== Segment start ==

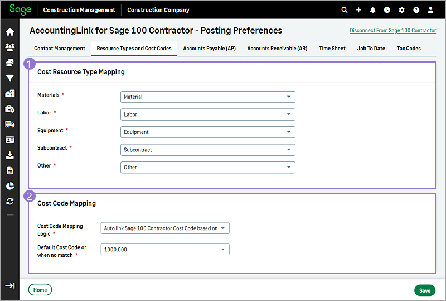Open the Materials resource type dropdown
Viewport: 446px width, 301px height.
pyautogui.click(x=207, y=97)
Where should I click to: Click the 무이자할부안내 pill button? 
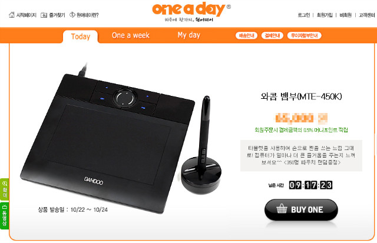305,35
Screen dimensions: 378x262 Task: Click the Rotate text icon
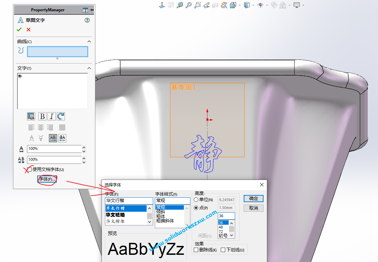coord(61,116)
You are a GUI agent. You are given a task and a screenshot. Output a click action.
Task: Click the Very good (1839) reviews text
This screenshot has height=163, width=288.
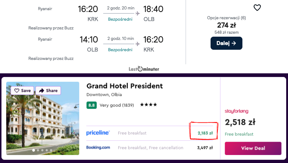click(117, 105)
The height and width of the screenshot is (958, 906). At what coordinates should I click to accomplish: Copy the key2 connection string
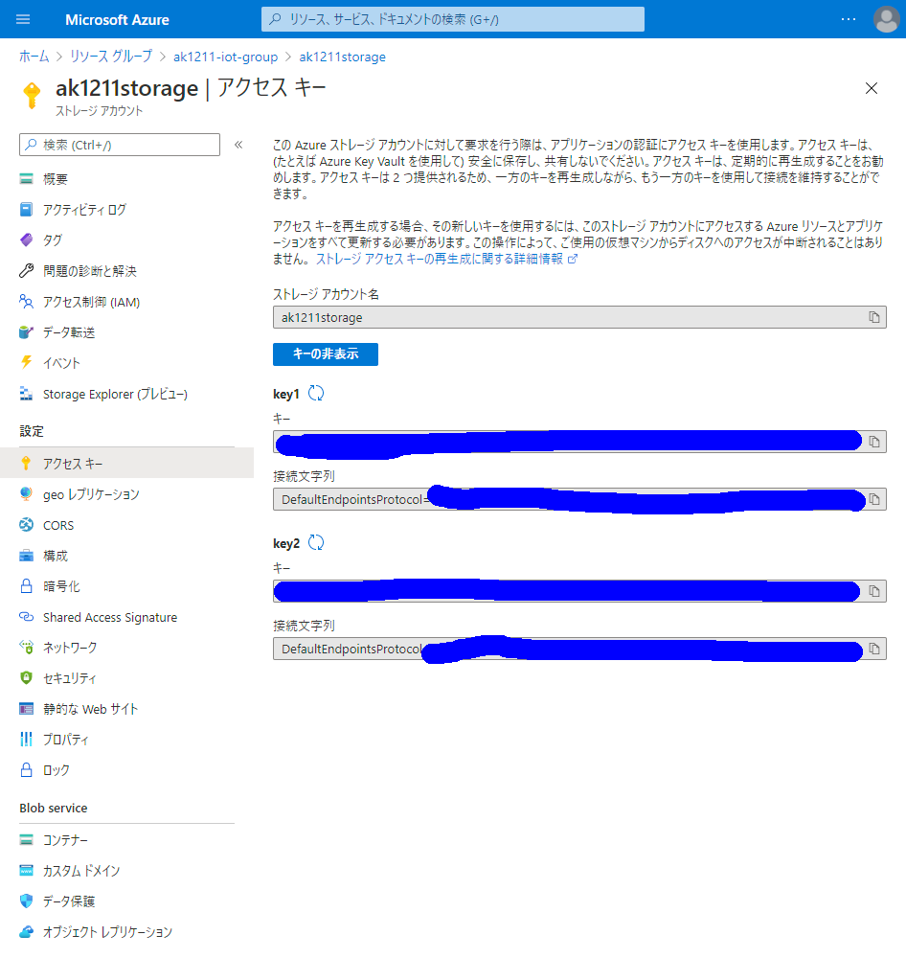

== Segment end ==
== Segment start ==

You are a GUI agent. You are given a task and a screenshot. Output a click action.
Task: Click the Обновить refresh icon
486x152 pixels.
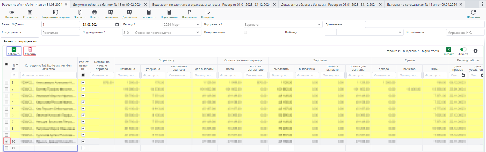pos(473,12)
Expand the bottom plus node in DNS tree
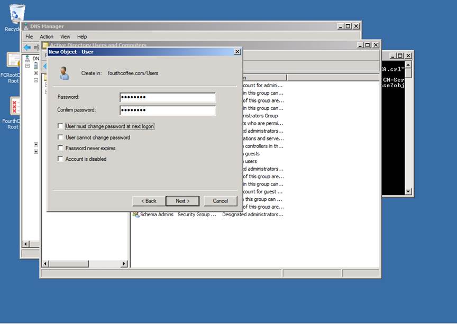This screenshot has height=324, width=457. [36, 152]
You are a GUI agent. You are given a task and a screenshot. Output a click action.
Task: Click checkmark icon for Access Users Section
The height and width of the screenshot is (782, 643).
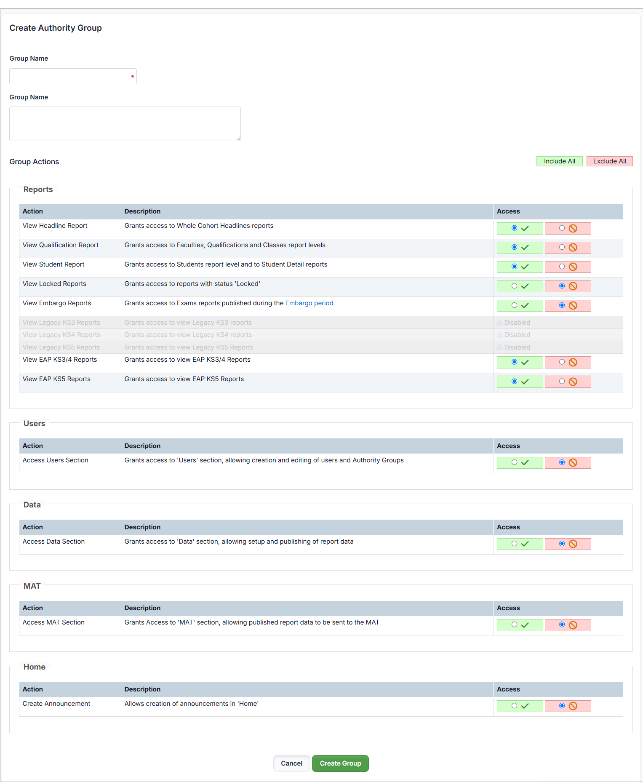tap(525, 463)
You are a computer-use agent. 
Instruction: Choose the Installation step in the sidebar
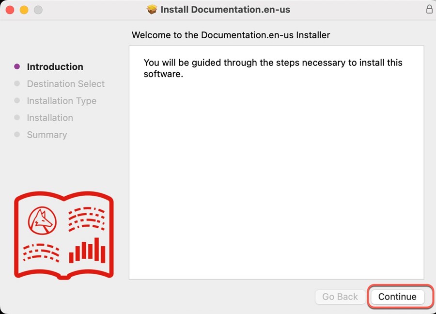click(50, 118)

== Segment end ==

_ACTIVITY:_ In the data above, find the line with "Expand the bottom plus node in DNS tree" and the line with "You are a computer-use agent.". Please copy exactly those two lines and every line between them, but not the pictures.

_RESULT OF THIS TASK:_
Expand the bottom plus node in DNS tree
This screenshot has height=324, width=457. [36, 152]
You are a GUI agent. You are given a task and a screenshot. Output a click action.
Task: Click checkmark icon for Access Users Section
The height and width of the screenshot is (782, 643).
tap(525, 463)
You are a computer-use agent. 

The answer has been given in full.